Astrocytoma is the most frequent brain tumor found in humans. The World Health Organization (WHO) [1] has classified astrocytomas into four grades based on the degree of malignancy. Grade I tumors are benign and slow-growing, as represented by pilocytic astrocytomas. The grade II tumors consist of relatively slow-growing diffuse astrocytomas and pilomyxoid astrocytomas. The grade III and the grade IV tumors are highly malignant and are, respectively, exemplified by anaplastic astrocytoma and glioblastoma multiforme (GBM), which is the most common and most aggressive malignant primary brain tumor in humans. Extensive efforts have been focused on identifying biomarkers that correlate with the severity of astrocytomas in order to facilitate diagnosis as well as to develop therapeutic agents for the treatment of this devastating disorder. In this regard, increased protein and/or gene expression of several biomarkers, such as cycloxygenase-2 [2], insulin-like growth factor-binding proteins [3], and epidermal growth factor receptor [4], have been shown to correlate with poor survival in astrocytoma patients. By contrast, protein and/or gene expression of myo-inositol [5] and N-myc downstream-regulated gene [6] have been reported to be negatively correlated with pathological grading in astrocytoma. However, these markers are rarely related to mechanisms by which the development of astrocytomas is regulated.
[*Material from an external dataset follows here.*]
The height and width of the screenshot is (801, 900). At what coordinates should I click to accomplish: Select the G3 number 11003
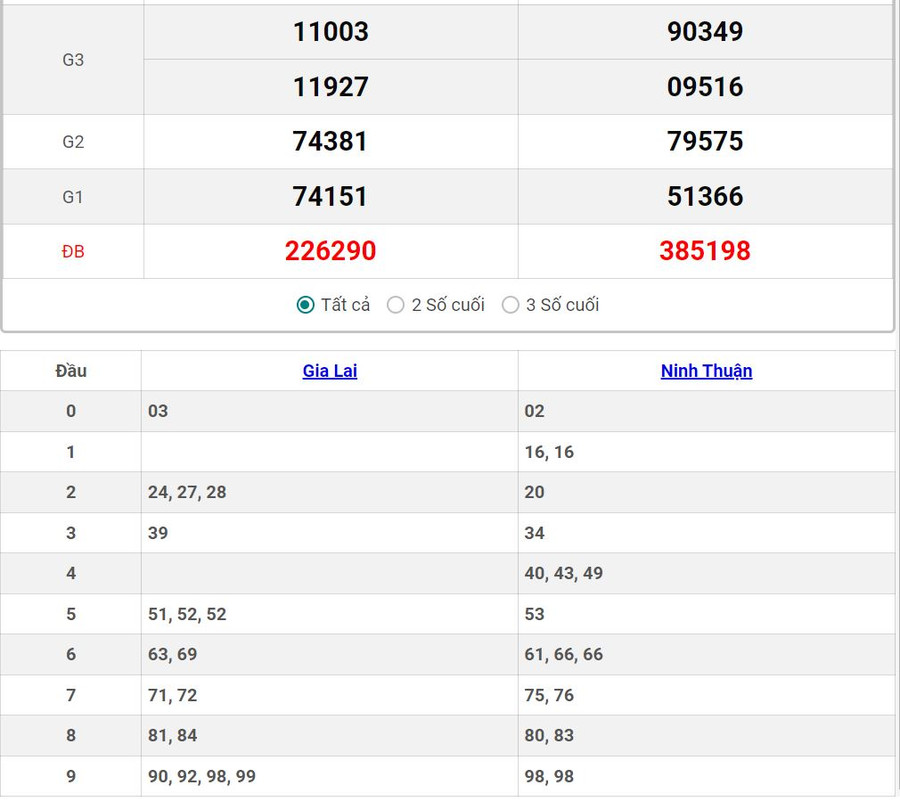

The cancer stem cell (CSC) theory postulates that tumors arise from a subpopulation of cells that are characterized by self-renewal, infinite proliferative potential, and multipotency and are able to initiate new tumors in vivo [7]. CSC cells mediated radio- and chemoresistance and these cells with stem-like features have been identified in glioblastoma [8]. A previous study showed that these cells express the transmembrane glycoprotein prominin-1 (CD133) (a cell-surface marker expressed on normal human neuronal stem cell) and have the ability to initiate new tumor in vivo after xenotransplantation in mice. But few data are available on the actual prognosis of CD133 expression in malignant gliomas. Glioblastoma stem cells are highly resistant to conventional chemotherapy and radiotherapy [9, 10] and the chemo-radioresistance of these cells may be responsible for the poor clinical outcome of these patients. The CSCs display strong capability of tumor resistance to TMZ. This resistance is probably contributed by the CD133+ cells with downregulation of autophagy-related proteins [11].

Autophagy constitutes the basic catabolic mechanism that involves degradation of unnecessary or dysfunctional cellular components by lysosomes [12]. Recent studies suggest that autophagy may play an important role not only in the regulation of cancer development and progression but also in determining the response of cancer cells to anticancer therapy [13-15]. Subsequent studies have also identified microtubule-associated protein 1 light chain 3 (LC3) [16-18] and Beclin-1 [19-21] as essential markers for autophagy. There are three isoforms of LC3, namely, LC3A, LC3B, and LC3C. Lines of evidence have shown that LC3B is a prognostic marker in advanced breast cancer after chemotherapy [22].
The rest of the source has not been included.